Flowchart for the structural (left) and diffusion MRI processing (right). To quantify GM volume (left), WM lesions in the 3D-MPRAGE were segmented using 3D-FLAIR as a reference and a WM lesion-filling approach was applied (a). We parcellated both the cortical pial surface (b), and the cortical and subcortical GM regions, to obtain volumetric values in 76 regions. To calculate the diffusion metrics in each region (right), after performing the standard diffusion pre-processing steps (d) we obtained the mean diffusivity and fractional anisotropy measures (e), which was realigned to the cortical and subcortical surface on the diffusion tensor imaging space (f).

Grey matter diffusion processing

The diffusion MRI pre-processing pipeline was described in detail elsewhere31, 39, and it involved the following steps: DWI denoising, Gibbs ringing correction, motion-induced distortion correction, a phase unwrapping procedure to correct for geometric distortion and bias field correction44. Subsequently, the diffusion tensor metrics (MD and FA) were obtained45.

The GM cortical reconstruction process was performed using in-house surface-based approach developed to measure the microstructural changes in neurodegenerative disorders14, 15, 46. We used Freesurfer tools to calculate the midpoint of each individual’s cortical surface in order to avoid contamination by adjacent WM and cerebrospinal fluid14, 15. We then registered the T1-weighted image to the pre-processed diffusion data using a boundary-driven algorithm to realign both the cortical surface mask generated and the 76 GM labels on the DTI maps of each subject47. Likewise, we selected only those voxels labelled as the midpoint cortical mask to obtain the average of the diffusion metrics for each label. Due to the low-resolution of the DWI voxel, we assume that information from most cortical layers are inherently included in DTI measures. We then eroded each of the 14 deep GM structures using a 3 mm box kernel to minimise the partial volume effects, and computed the MD and FA average within these masks. The GM diffusion processing pipeline is summarised in Fig. 4 (right panel).

Diffusion and volumetric data were harmonised using the ComBat function in R software48, 49 to reduce the variability of these measures related to the use of different acquisition protocols.

Statistical analysis

We described the demographic, clinical and neuroimaging data with the mean and standard deviation (SD, for continuous data), or as absolute numbers and proportions (for categorical data), assessing the former’s normal distribution with histograms and Shapiro–Wilk tests.
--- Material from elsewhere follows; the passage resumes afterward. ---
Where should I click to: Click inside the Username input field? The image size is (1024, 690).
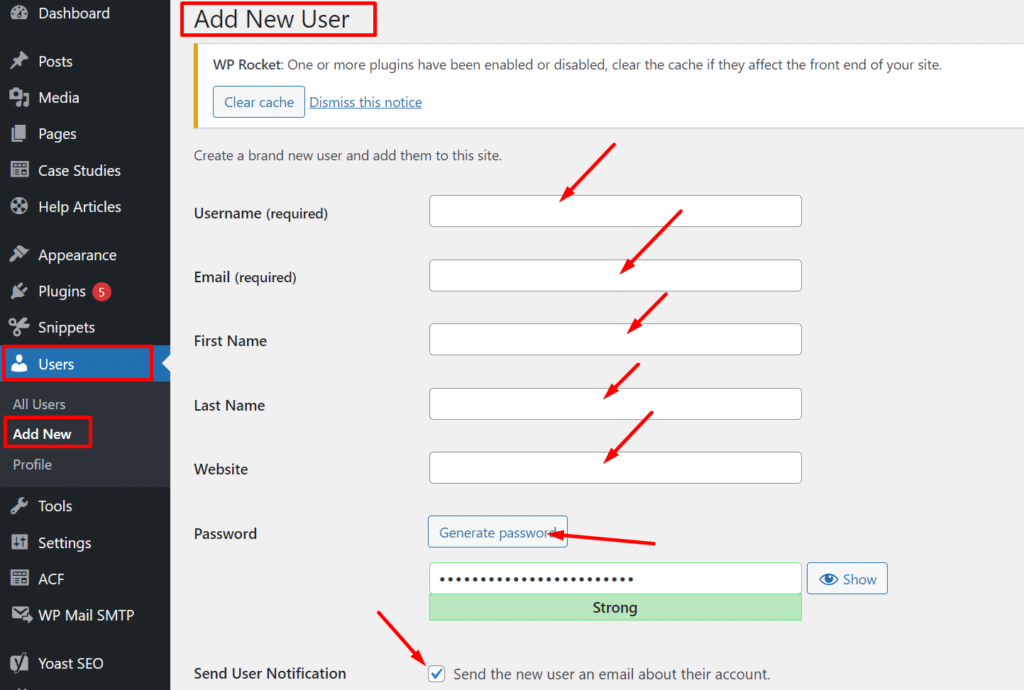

We analysed the demographic and clinical differences among groups with a Chi-squared or Kruskal–Wallis H test, using Dunn’s test when necessary, and we compared the GM diffusion and volumetric data with one-way ANOVA, using Tukey HSD test for the two-group differences (HC vs. MS1, MS2 and MS3). Furthermore, we described the effect size of these differences using Hedges’ g. To ensure that age differences between the HC and MS3 group did not confound the results, we additionally calculated the changes in the MRI metrics between these two groups with a Student t-test or Mann Whitney U Test, selecting only the older HC subjects. Finally, we used linear regression to analyse the association between GM diffusion or volume and disease duration, WM lesion volume (including a post-hoc analysis for each group of patients), and measures of disease severity (number of relapses, EDSS, and the mean z-Attention-Processing speed score in the whole sample of MS patients). For easier interpretation, all variables were standardised using the mean and SD.

In all the analyses, we included age and gender as covariates to control for its potential influence on the results. We used the false discovery rate (FDR) to correct for multiple comparisons, and we set the significance level at a corrected p < 0.05. The R Statistical Software (version 3.6.1, was used for all statistical analyses.